The project builds on the success of Bookstart packs and hopes to bridge the age gap between the Bookstart Treasure Chest pack for three-year-olds and the Bookstart Booktime packs for P1 children.   1,200 four-year-olds in East Lothian will receive an Explorer Backpack.  They will also be enrolled in the Backpackers Club and invited to take up Backpackers Challenges at their local libraries.

 

Children at schools round the county selected the books for inclusion in the pack.  In the end, they voted unanimously for Susan Rennie’s An Animal ABC and Jill Murphy’s On the Way Home. 

 

Joyce and her team are filling the backpacks with these books, and also magazine offering advice and guidance to parents, a whiteboard set, and a Curriculum for Excellence leaflet.

 

The Explorer Backpack will be officially launched at a special event at North Berwick Community Centre by Adam Ingram MSP, Minister for Education and Lifelong Learning. 

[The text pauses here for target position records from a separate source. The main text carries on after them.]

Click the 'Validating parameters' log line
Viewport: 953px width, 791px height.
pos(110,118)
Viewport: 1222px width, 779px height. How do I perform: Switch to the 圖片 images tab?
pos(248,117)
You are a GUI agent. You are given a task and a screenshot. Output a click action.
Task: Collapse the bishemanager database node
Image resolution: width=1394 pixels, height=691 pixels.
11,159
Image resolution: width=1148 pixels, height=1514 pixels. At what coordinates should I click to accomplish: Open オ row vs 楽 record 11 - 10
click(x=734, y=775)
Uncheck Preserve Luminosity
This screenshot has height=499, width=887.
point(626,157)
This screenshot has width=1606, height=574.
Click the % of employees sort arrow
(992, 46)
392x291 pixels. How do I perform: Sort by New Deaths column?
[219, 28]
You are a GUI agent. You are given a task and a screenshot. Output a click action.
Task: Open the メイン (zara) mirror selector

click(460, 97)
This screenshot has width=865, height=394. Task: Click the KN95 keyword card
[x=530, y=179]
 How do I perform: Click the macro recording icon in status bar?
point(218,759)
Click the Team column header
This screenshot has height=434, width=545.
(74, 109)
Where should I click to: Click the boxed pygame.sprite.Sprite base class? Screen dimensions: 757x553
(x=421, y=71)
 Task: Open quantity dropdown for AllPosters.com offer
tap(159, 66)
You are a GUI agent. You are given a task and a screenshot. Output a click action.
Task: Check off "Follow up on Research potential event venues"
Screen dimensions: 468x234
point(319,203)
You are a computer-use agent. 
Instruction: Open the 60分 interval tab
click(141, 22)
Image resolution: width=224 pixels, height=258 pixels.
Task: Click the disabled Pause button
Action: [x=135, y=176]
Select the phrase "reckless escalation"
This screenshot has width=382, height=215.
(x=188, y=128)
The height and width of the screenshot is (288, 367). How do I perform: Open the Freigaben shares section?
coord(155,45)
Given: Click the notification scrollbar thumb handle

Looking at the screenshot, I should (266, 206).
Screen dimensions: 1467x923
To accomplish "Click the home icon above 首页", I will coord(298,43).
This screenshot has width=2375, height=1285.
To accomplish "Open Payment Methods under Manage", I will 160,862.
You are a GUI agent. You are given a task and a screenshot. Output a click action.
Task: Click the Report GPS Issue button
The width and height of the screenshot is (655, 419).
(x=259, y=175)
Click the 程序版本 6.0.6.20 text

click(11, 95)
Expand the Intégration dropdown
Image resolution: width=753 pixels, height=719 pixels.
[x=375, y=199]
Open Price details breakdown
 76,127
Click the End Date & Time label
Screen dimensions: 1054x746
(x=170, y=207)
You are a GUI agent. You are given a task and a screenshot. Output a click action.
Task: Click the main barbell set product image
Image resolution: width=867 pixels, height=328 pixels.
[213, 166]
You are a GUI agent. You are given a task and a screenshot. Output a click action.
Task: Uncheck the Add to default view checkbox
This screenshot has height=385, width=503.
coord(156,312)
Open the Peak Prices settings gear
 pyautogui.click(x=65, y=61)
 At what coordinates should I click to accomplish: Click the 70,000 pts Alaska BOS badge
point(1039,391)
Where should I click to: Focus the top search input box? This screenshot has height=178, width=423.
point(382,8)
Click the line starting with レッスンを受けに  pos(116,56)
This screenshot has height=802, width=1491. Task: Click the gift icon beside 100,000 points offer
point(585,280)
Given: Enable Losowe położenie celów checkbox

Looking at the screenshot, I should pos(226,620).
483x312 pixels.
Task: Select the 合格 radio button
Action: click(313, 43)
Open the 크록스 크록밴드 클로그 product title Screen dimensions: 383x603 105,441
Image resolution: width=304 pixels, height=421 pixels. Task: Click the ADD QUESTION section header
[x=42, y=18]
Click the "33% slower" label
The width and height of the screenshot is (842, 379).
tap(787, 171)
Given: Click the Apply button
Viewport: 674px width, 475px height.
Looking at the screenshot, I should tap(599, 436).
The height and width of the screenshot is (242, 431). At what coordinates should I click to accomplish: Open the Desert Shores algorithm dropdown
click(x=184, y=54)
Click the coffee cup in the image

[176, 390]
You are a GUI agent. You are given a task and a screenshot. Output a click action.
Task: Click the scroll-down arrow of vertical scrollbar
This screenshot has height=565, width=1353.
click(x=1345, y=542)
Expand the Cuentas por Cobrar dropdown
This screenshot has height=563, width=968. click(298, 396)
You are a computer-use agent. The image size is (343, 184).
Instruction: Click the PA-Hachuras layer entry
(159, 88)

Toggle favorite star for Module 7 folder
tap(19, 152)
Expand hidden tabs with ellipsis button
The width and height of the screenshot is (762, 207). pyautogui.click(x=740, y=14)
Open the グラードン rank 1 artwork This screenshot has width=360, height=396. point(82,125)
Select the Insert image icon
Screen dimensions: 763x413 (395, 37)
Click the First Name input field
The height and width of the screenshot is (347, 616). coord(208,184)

                                    

Author Debi Gliori will also be at the event and will read from her book Stormy Weather.  Illustrations from Stormy Weather are featured throughout the parents’ magazine included in the backpack.

 

Joyce says:

‘It’s going to be a busy couple of days, but it will be well worth it in the end.  The earlier we can get children to read and the more support we can offer parents with encouraging reading the better.’

 

Education and Children’s Services Convener Peter MacKenzie says:

‘I’m really delighted that East Lothian Council is the first authority in Scotland to pilot such a scheme, because learning to love books and stories is such an important thing for any child.’